Traditionally, drug discovery has largely been based on observational effects of chemicals on biological functions. The development of a drug being the refinement to a compound with most efficacy for least side effects. These compounds, or candidate drugs, may have arisen from biochemical understanding of processes, investigation of known phenomena such as toxicology, traditional treatments or other associations or even from serendipitous observations such as penicillin.
The potential for genomics to radically change this into a targeted high yield process is well known. The potential has been discussed in the medical research literature for over 20 years.
Over these years, incredible successes have been seen particularly in cancer with multiple targeted agents either replacing or being used alongside chemotherapy. These drugs have been particularly successful in some cancers including leukemia, lung, colorectal and others. Similarly, other disorders including hypercholesterolemia, cystic fibrosis and others are increasingly amenable to these genetically derived targeted treatments.
Drug trials are very expensive and have a high failure rate. One major pharma, for example, has reported closure of 57% of phase 2a trials and 88% of phase 3b trials as a result of lack of efficacy. The latter, a consequence of human disease not following experimental models or mimicking animal findings.

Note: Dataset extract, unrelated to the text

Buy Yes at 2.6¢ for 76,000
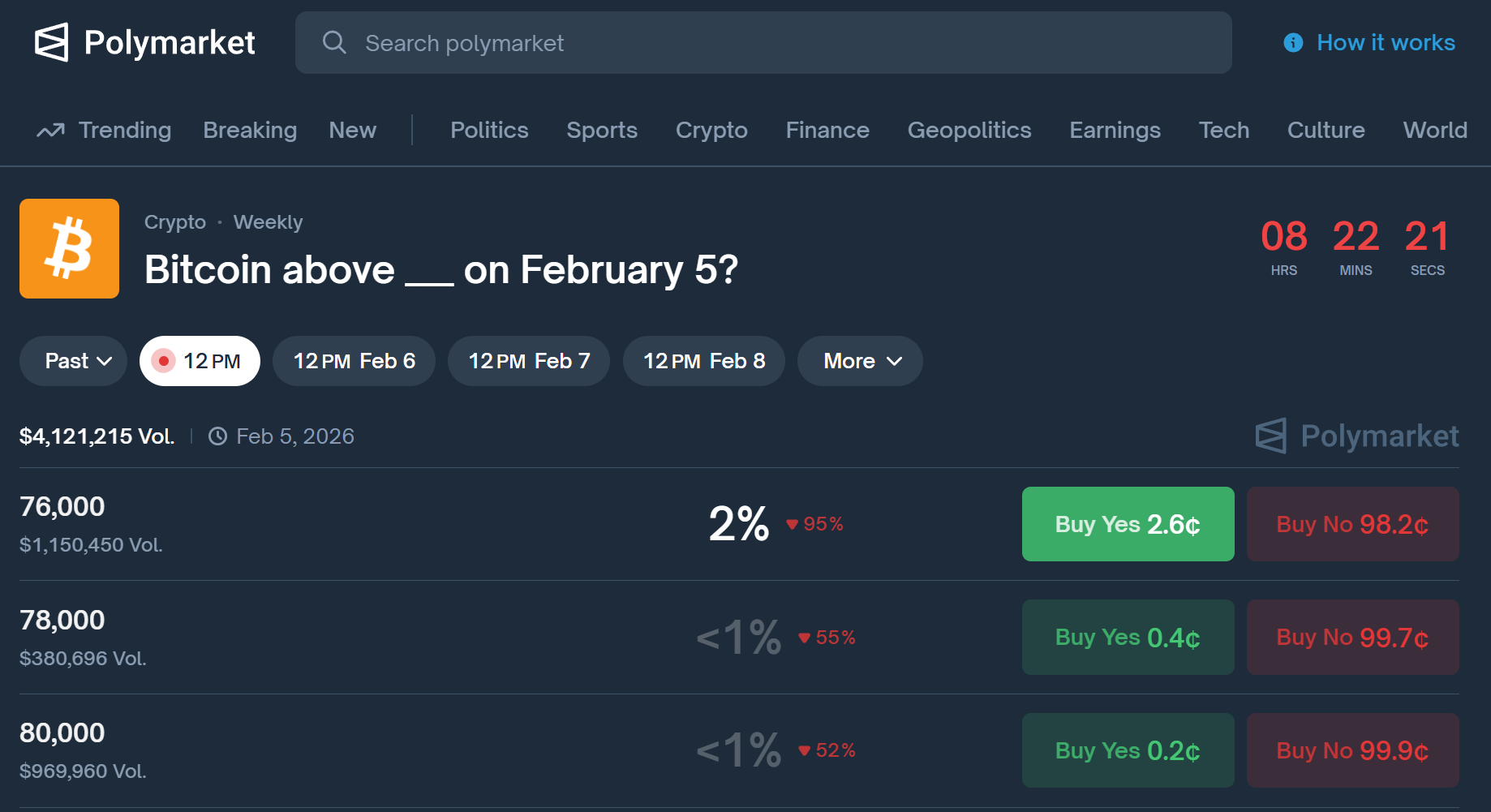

Efficiency improves significantly if genetic findings are applied. A study concluded that drugs were six to seven times more likely to be approved if the drug’s target had Mendelian genetic support . Further, the application of genetics to well understood common disorders was estimated to lead to twice as many progressing from Phase I to approval in repeat studies.
The study of disease within discrete populations that are relatively isolated, or that have a high rate of consanguinity offers a shortcut to the identification of these actionable genes, as has been seen in various populations across the world.
Further, in 2019 it was estimated that with the traditional pharma pre-clinical approach only one in every 200 protein-disease pairings were causal. Clearly this made a very significant contribution to the reported drug development failure rate of 96%. In contrast, substituting genomic data for preclinical studies as the major information source for drug target identification was estimated to reverse the probability of late-stage failure with the potential to produce radical improvement in drug development success rates.
In conclusion then, scientists are generating new knowledge with genomics to radically transform both the drug discovery as well as development processes.